Une subvention nationale pour la formation qualifiante des adultes reste plus que jamais un devoir de l’Etat

En bientôt 3 ans aucun chantier fondamental de l’AFPA n’a avancé. L’activité a régressé, le problème immobilier n’est pas résolu et faute de garanties et de financement bancaire, les investissements ont été repoussés. Les seuls objectifs atteints, et même dépassés, sont les réductions d’effectifs et le gel des salaires ! Sur les 3 derniers mois (novembre 14 – janvier 15), comparé à la même période l’année d’avant, l’AFPA perd encore 10% de production mensuelle par manque de financements et court à la catastrophe.

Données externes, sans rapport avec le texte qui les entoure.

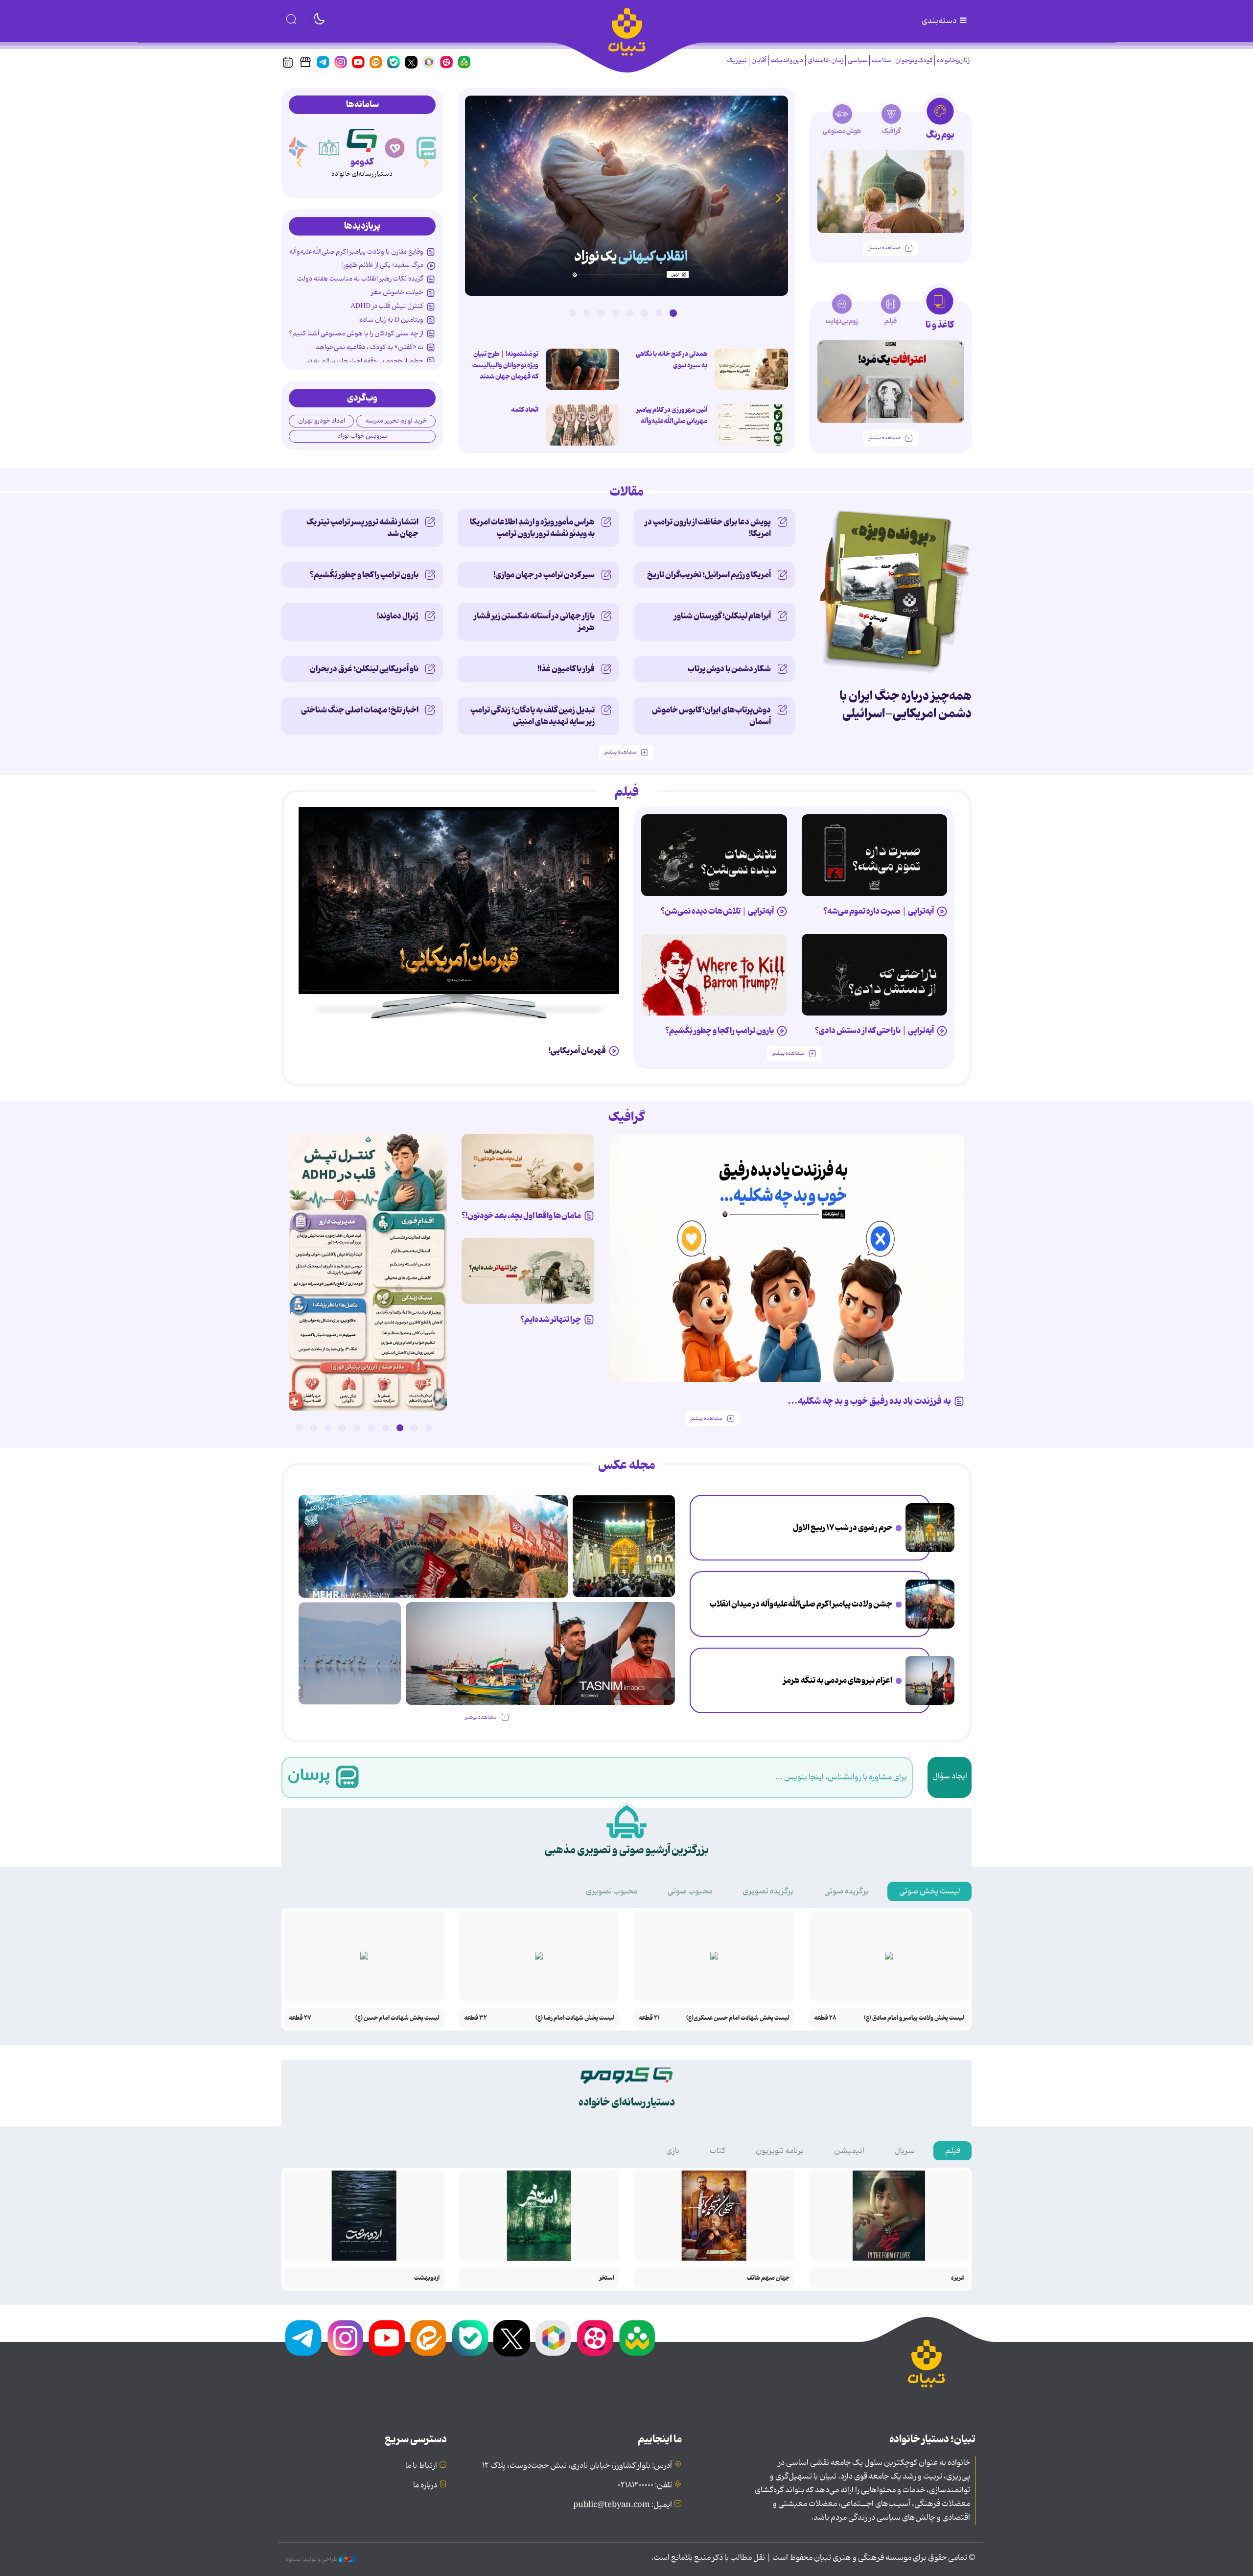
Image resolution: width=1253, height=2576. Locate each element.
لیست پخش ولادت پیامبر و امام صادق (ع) (914, 2018)
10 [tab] (299, 1427)
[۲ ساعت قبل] (929, 1527)
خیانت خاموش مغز (397, 292)
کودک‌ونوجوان (913, 60)
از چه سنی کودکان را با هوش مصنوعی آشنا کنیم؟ (356, 333)
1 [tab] (673, 312)
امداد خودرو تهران (321, 421)
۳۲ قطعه (475, 2018)
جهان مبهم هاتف (768, 2278)
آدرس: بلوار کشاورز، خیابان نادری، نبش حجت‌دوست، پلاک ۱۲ (577, 2465)
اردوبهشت (427, 2278)
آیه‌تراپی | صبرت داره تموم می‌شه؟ (878, 911)
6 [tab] (601, 312)
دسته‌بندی (940, 21)
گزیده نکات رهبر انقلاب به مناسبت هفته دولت (360, 278)
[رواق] (329, 148)
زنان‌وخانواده (953, 60)
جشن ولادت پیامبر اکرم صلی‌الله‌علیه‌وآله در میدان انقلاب (801, 1604)
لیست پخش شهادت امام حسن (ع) (397, 2018)
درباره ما (425, 2485)
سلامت (881, 60)
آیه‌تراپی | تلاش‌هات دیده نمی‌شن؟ (717, 911)
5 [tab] (615, 312)
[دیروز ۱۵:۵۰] (929, 1680)
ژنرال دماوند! (397, 616)
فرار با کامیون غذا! (566, 669)
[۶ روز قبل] (875, 975)
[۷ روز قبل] (714, 975)
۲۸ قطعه (825, 2018)
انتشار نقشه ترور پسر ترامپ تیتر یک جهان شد (362, 528)
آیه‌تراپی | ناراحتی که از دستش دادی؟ (874, 1031)
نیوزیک (737, 60)
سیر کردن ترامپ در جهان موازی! (544, 575)
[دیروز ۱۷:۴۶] (626, 195)
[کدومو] (362, 138)
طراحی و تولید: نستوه (312, 2559)
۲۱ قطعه (649, 2018)
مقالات (627, 492)
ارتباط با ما (421, 2465)
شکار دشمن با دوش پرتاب (729, 669)
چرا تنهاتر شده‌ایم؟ (550, 1319)
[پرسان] (428, 148)
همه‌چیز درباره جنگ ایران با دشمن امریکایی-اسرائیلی (905, 705)
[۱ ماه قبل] (890, 381)
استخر (606, 2278)
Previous (778, 198)
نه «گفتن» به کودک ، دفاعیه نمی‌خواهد (369, 347)
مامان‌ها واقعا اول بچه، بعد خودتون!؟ (521, 1216)
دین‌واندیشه (787, 60)
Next (475, 198)
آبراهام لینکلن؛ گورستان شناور (722, 616)
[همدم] (395, 148)
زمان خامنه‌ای (825, 60)
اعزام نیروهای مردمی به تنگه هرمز (837, 1680)
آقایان (758, 60)
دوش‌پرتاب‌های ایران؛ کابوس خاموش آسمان (711, 716)
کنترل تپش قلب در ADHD (386, 306)
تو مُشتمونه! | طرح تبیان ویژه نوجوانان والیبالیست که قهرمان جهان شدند (505, 365)
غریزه (957, 2278)
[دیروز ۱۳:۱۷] (350, 1653)
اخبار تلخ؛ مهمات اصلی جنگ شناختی (359, 710)
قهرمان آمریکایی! (577, 1051)
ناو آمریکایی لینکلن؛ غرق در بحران (364, 669)
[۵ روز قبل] (714, 855)
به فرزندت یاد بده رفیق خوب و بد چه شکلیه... (869, 1401)
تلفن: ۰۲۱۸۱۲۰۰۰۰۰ (645, 2485)
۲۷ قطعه (300, 2018)
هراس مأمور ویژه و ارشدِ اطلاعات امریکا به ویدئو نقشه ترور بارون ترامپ (532, 528)
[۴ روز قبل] (875, 855)
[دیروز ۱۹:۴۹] (890, 191)
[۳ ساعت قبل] (751, 425)
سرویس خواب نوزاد (362, 436)
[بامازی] (296, 148)
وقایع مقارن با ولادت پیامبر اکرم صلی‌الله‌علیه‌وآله (356, 251)
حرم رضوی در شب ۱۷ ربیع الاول (842, 1528)
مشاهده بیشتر (884, 248)
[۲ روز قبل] (368, 1272)
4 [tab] (629, 312)
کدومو (361, 161)
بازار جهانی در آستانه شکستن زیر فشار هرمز (534, 622)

 L’AFPA, usée jusqu’à la trame, avec un personnel démotivé, se trouve obligée de renégocier son plan de redressement financier, (c’est l’acte 2 du plan de refondation ..). La direction de l’AFPA demande à l’Etat de la trésorerie (150 M € de prêts avec intérêts très élevés), la dévolution d’une partie de l’immobilier ainsi qu’une circulaire pour que les régions soient obligées de subventionner l’AFPA pour l’accès à l’emploi des stagiaires. Ce qui a fortement déplu à l’ARF[1] ! Qui répéte, de communiqué en rencontre avec l’intersyndicale AFPA[2], que la loi interdit le fléchage de la commande publique…

 D’une part, la loi peut être changée. Par exemple, les lois de 2004 peuvent être abolies et la formation professionnelle peut redevenir la compétence de l’Etat, ce que SUD FPA réclame avec le retour d’une subvention nationale. Il suffit d’un peu de courage politique. D’autre part, ce sont bien les régions qui ont voulu la décentralisation et ses moyens et fait voter la loi. Quel est donc leur bilan de 10 années de gestion de la formation professionnelle ?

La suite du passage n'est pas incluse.